New Jersey has enacted legislation (Assembly Bill 4222), which amends its child labor laws. Assembly Bill 4222 is effective immediately.
Under New Jersey law, minors may:
- Work in certain occupations during the school year if they:
- Work up to five continuous hours, before needing a 30-minute lunch period.
- Work in a variety of tasks, which are not generally allowed, if they have the permission of a parent or legal guardian.
Assembly Bill 4222 amends the law to:
- Remove the requirement for special permits and physical exams (exceptions exist for newspaper carriers or those who work in certain areas of agriculture).
- Allow a minor to work continuously without a lunch break for six consecutive hours.
- Remove the parental or legal guardian permission requirement for a variety of tasks (see the text of the law for further details).
New Jersey has also clarified that 14- and 15-year-olds may work the following hours during a school week:
- Eight hours on a non-school day
- No more than three hours (non-school hours) on a school day
Note: A minor’s work hours cannot exceed 18 hours in a school week.
The law also clarifies the summer hours (ending on Labor Day) for the following workers:
- 14- and 15-year-olds may work up to 40 hours per week.
- 16- and 17-year-olds may work up to 50 hours per week and 10 hours per day.
The New Jersey Department of Labor and Workforce Development will also create a database for an employer and employee registry.
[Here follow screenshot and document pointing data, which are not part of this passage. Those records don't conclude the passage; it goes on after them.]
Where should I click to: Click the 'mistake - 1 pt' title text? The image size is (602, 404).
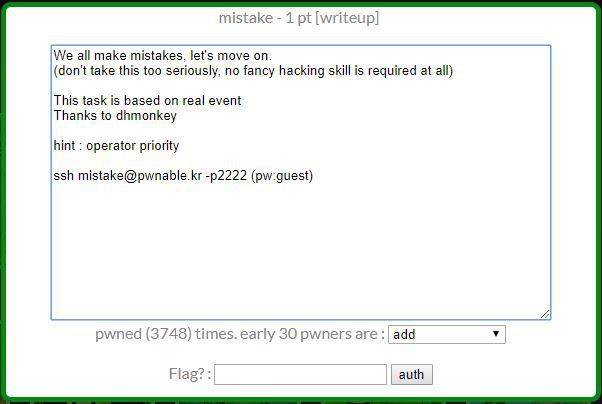click(265, 18)
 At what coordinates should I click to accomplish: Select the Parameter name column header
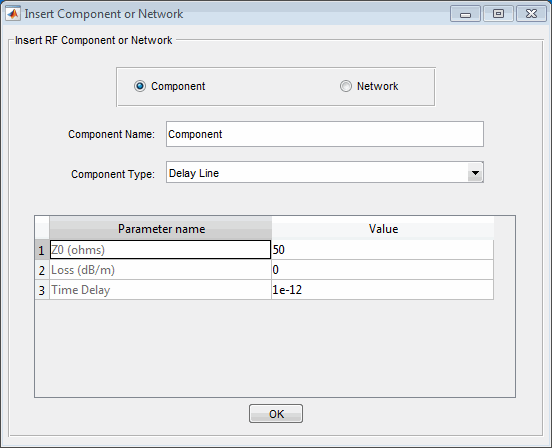click(x=161, y=229)
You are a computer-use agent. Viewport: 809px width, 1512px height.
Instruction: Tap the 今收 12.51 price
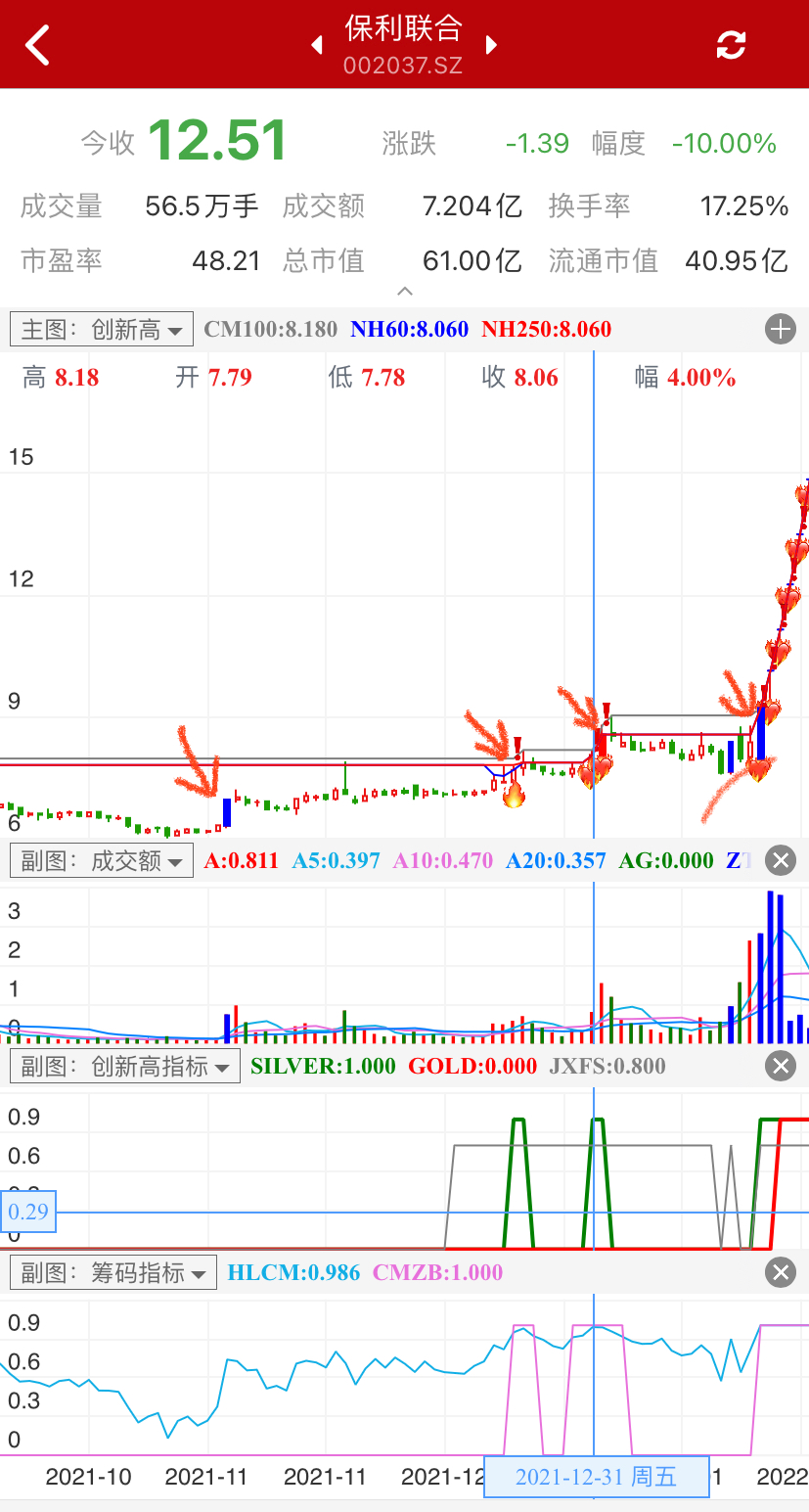pos(217,142)
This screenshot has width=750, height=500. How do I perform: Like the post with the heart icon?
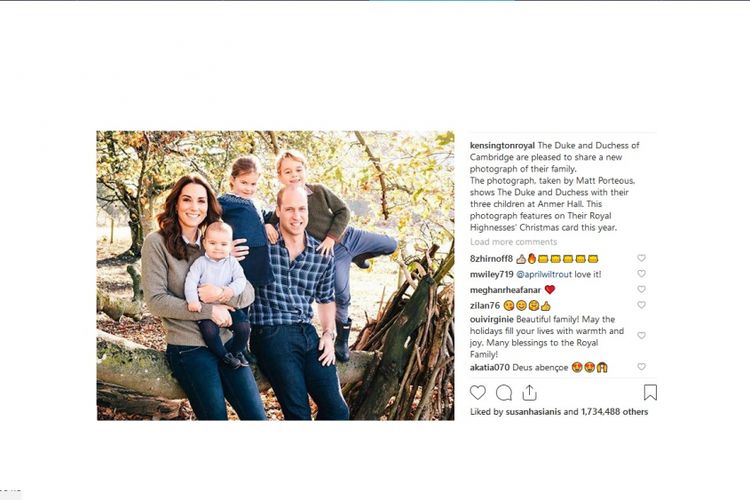click(477, 393)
Employers will be required to:
- Register and provide certain information to the Department about their business and the minors they employ; and
- Keep the information up to date, including the positions a minor holds.
Minors will also be required to register and submit documents and information about their eligibility to work, after which, the Department will send confirmation of the minor’s authorization to work to the employer.
Note: This process requires approval by the minor’s caregiver.
New Jersey employers that employ minors should review their employment policies and procedures for employing minors. Employers should also train HR personnel and management to help ensure compliance with Assembly Bill 4222.